* START *
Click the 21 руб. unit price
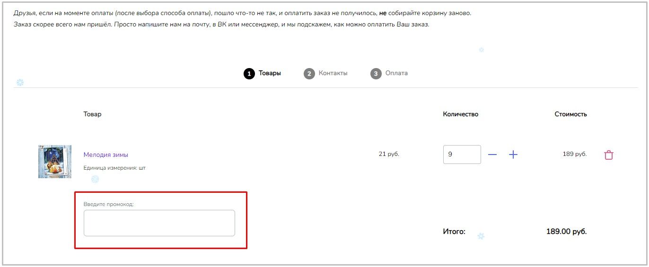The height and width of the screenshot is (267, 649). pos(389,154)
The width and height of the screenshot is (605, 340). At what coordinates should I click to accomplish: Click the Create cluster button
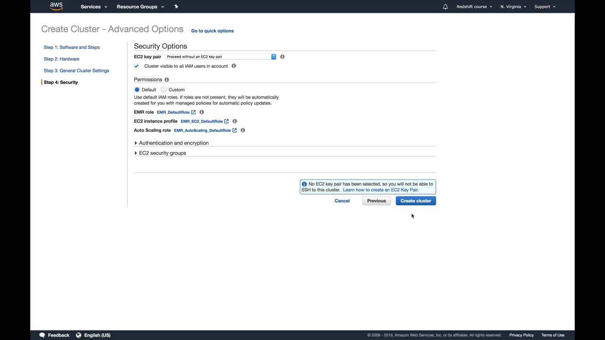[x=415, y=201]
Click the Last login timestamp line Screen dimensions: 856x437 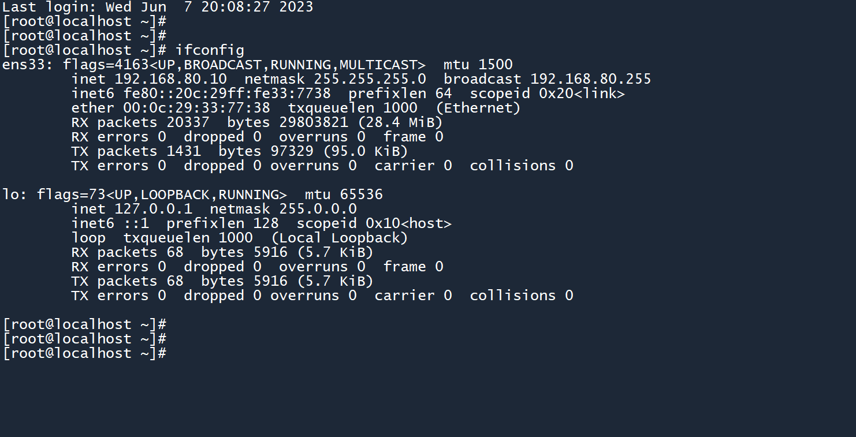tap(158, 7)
* END *
*REQUIRED WORK*. Rewrite the records as a numbered list, from the start through the line containing "[x=415, y=201]", including that line. Drop any blank lines and leave the pictures out.

*FINISHED EXERCISE*.
1. Click the 21 руб. unit price
2. The height and width of the screenshot is (267, 649). pos(389,154)
3. The width and height of the screenshot is (605, 340). At what coordinates should I click to accomplish: Click the Create cluster button
4. [x=415, y=201]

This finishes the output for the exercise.